◆ EXCERPTED TEXT:
************
Gradients are None of first model when updating model parameters of two models

I’m trying to train two sequential neural networks in one optimizer. I read that this can be done by defining the optimizer as follows:

optimizer_domain = torch.optim.SGD(list(sentences_model.parameters()) + list(words_model.parameters()),lr=0.001)

This also works for simple models after testing. However, my model is a bit more complex. A schematic overview is shown below:

The code for the model is found below:

criterion = nn.MSELoss()
optimizer_domain = torch.optim.SGD(list(words_model.parameters()) + list(sentences_model.parameters()),lr=0.001)
epochs = 2
costval_shared_d = []
data = Data(df_xy, yi_train)
train_loader=DataLoader(data,batch_size=batch_size_Tanh,shuffle=True)

for j in range(epochs):
    for x,y in train_loader:
        words_model_output = words_model(x,y)

        if (all words of a sentence have passed):
            adjusted_sentence = some_functions(words_model_output)
            train_loader_sentences = DataLoader(adjusted_sentences,batch_size=batch_size_sentences,shuffle=True)
            for x_sentence,y_sentence in train_loader_sentences:
                output_sentences = sentences_model(x_sentence)

                #calculating loss
                cost_shared_d = criterion(y_sentence,y_real)

                print(words_model.param1.grad,sentences_model.grad) #Here the gradients of all parameters of words_model are None
                
                optimizer_domain.zero_grad()
                
                cost_shared_d.backward()

               print(words_model.param1.grad,sentences_model.grad) #Here too grad=None of words_model
                
                optimizer_domain.step()

                costval_shared_d.append(cost_shared_d)

As you can see in the code above I’m first loading a dataset of all (numerical representations of) words and I’m passing them through words_model to decide if the words should be masked in the sentence. Then, if it has been decided which words in the sentence should be masked, the new sentence with masked words is passed on through some functions to obtain the representation of the sentence. Then the sentence is passed onto a train_loader that feeds the sentence to sentences_model, which is the second neural network. This model tries to classify the domain of the sentence.

Then the loss is calculated and the optimizer makes a step. But then I see that only the parameters of the sentences_model are updated and not the parameters of the words_model where the gradient is zero.

I’m not sure how I can also train the first neural network, the words_model, at the same time. Because the input of the second neural network is the output of the first neural network and the sequential network is trained on a classification task that only uses the output of the second network, it is important that those networks are updated simultaneously.

I’m suspecting that I break some sort of a gradient ‘line’ somewhere when I perform the functions on the outputs of the first model. But I’m not finding the underlying cause.

Any thoughts or help would be greatly appreciated.
************
◆ DATA LINES:

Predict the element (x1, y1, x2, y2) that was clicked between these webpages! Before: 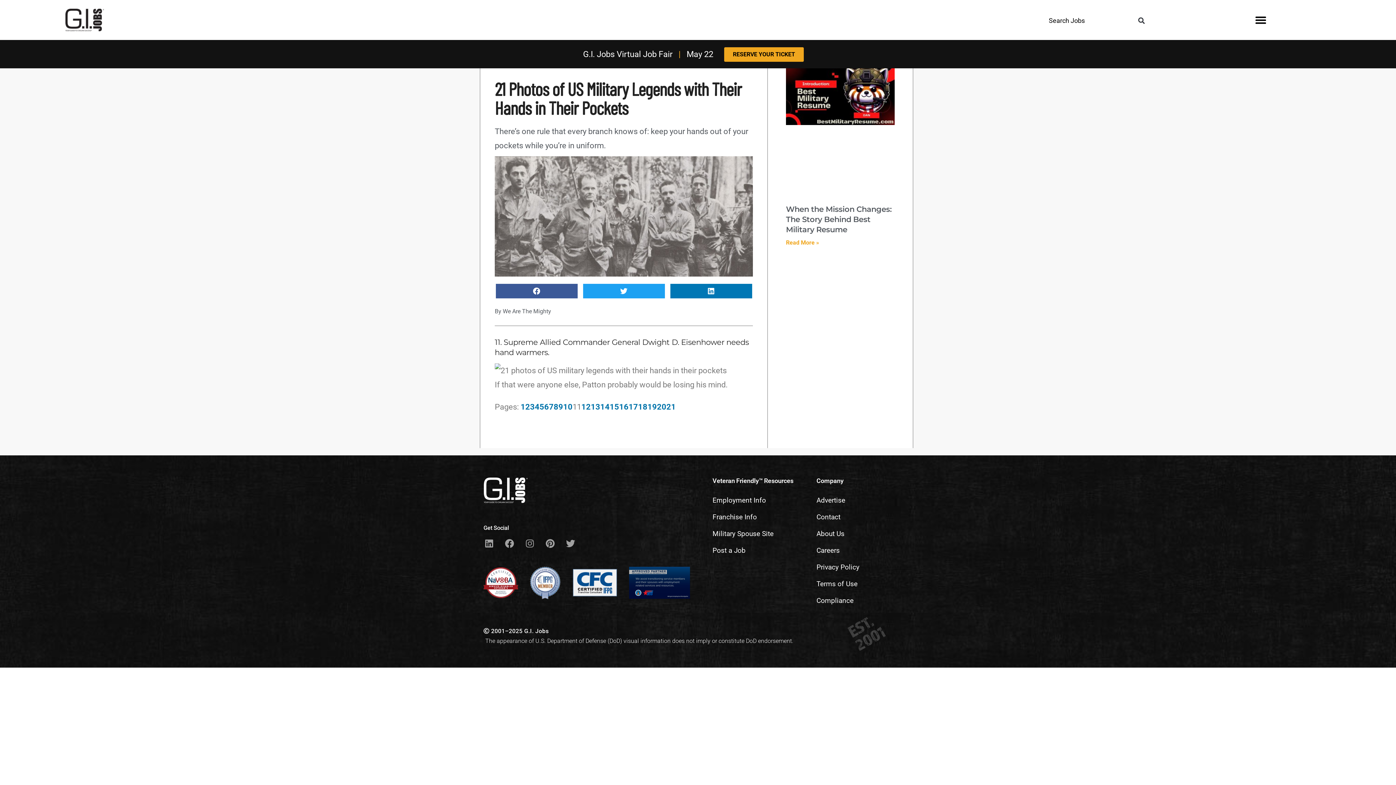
************
◆ STATED PROBLEM 1:
In the forum post about training two models with one optimizer, answer these:
(a) What learning rate is given to the SGD optimizer?
(b) What is the value of epochs in the code?
(c) What does sentences_model try to classify?
◆ STATED PROBLEM 2: Please print the passage of the forum post starting at "I’m trying to" and ending at "criterion = nn.MSELoss()".
Rely only on the forum post when you respond, not on the material.

◆ FULL OUTPUT 1:
(a) 0.001
(b) 2
(c) The domain of the sentence.

◆ FULL OUTPUT 2:
I’m trying to train two sequential neural networks in one optimizer. I read that this can be done by defining the optimizer as follows:

optimizer_domain = torch.optim.SGD(list(sentences_model.parameters()) + list(words_model.parameters()),lr=0.001)

This also works for simple models after testing. However, my model is a bit more complex. A schematic overview is shown below:

The code for the model is found below:

criterion = nn.MSELoss()